I-1183 is long and complicated and filled with fine print. For instance, no one can tell you exactly how many retail outlets would be able to sell liquor. Supporters say that only stores that are bigger than 10,000 square feet could get a license to sell hard alcohol. But the initiative contains a big loophole. It says that stores with less than 10,000 square feet can sell spirits if there is no other retailer selling hard alcohol in their “trade area.” But “trade area” is not defined. So the Liquor Control Board says there is no way of really knowing how many retailers, including mini marts and gas stations, could sell liquor under I-1183. That’s a risk we just don’t want to take.
In compliance checks conducted by the Liquor Control Board, we know that grocery stores sell alcohol to minors in one out of four attempts. By comparison, our state liquor stores have one of the best enforcement rates in the country. When you have a lack of control, you have more drunk drivers, more problems that impact our communities. That’s just common sense.

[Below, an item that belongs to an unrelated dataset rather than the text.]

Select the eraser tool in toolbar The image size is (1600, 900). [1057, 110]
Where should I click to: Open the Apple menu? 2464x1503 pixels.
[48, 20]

Supporters of the initiative say the new taxes on liquor, totaling 27 percent, will generate a windfall of money for local governments. They say this will help fund law enforcement. So why do so many emergency first responders oppose I-1183? We simply don’t believe all the new taxes will pay for the harm caused by expanding liquor sales.
The costs, which we see every day, are enormous. A Department of Justice study in 2007 determined that underage drinking alone costs the people of Washington $1.4 billion annually. Youth violence and traffic crashes attributable to alcohol use by underage youth in Washington represent the largest costs. But there are many other problems: Among teen mothers, fetal alcohol syndrome costs Washington $20.9 million. We all pay.
Last year, voters defeated not one but two liquor privatization initiatives. Now, they are back at it again. You’ve probably seen their TV commercials, and ours. In their rush to get you to vote for their initiative, they dismiss testimony by the Cowlitz County Sheriff, a Renton firefighter, and the Castle Rock police chief, among others who are against I-1183. That’s got to be a new low in local politics. They are willing to stoop to anything to get your vote.
The corporations and big-box stores are trying so hard because they can make huge profits from selling liquor. But the rest of us pay the consequences. So I have to ask: What’s the price on public safety? When does excessive corporate profit trump keeping alcohol-impaired drivers off our roads and highways? When is a little more convenience worth the health and well-being of the citizens of Washington state?
Last year, more than a million Washingtonians rejected big-box retailers and grocery stores from selling liquor. It’s time to say it again. Please join me and my family, and let’s reject I-1183.